Por la otra, Robert Pattinson, incluso desde el tiempo de la saga juvenil, ya mostraba su capacidad para desarrollarse frente a la cámara. El mismo año que se estrenó la penúltima película de Crepúsculo, se lanzó Water For Elephants (2011), donde compartió set con Christoph Waltz. Hay que poner especial énfasis en “compartió”: muchos aseguraban que serían develadas sus deficiencias ante un actor como Waltz, pero Pattinson estuvo a la altura del reto y entregó una gran interpretación.

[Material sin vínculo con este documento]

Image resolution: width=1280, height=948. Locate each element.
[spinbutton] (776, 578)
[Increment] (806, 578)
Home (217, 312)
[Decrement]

Posteriormente, lo vimos transformarse como sólo unos pocos logran hacerlo en The Lost City Of Z (2016). La película no fue bien recibida por la crítica, pero, desde entonces, Pattinson se convirtió en uno de los actores favoritos para interpretar papeles de esos que son tan peculiares que nadie se atreve a tomar.

En adelante, Pattinson estelarizó filmes como Good Time (2017), donde se transformó en un ladrón de bancos; y High Life (2018), una incursión destacada en la ciencia ficción.

El desempeño del británico nunca decepciona. Su capacidad para darle vida a distintos personajes es camaleónica. Un vampiro, un ladrón, un condenado a muerte en el espacio o un superhéroe con aspecto de murciélago; no importa lo que siga, siempre será interesante (no catastrófico, como se piensa) ver lo que Robert Pattinson hará frente a la cámara.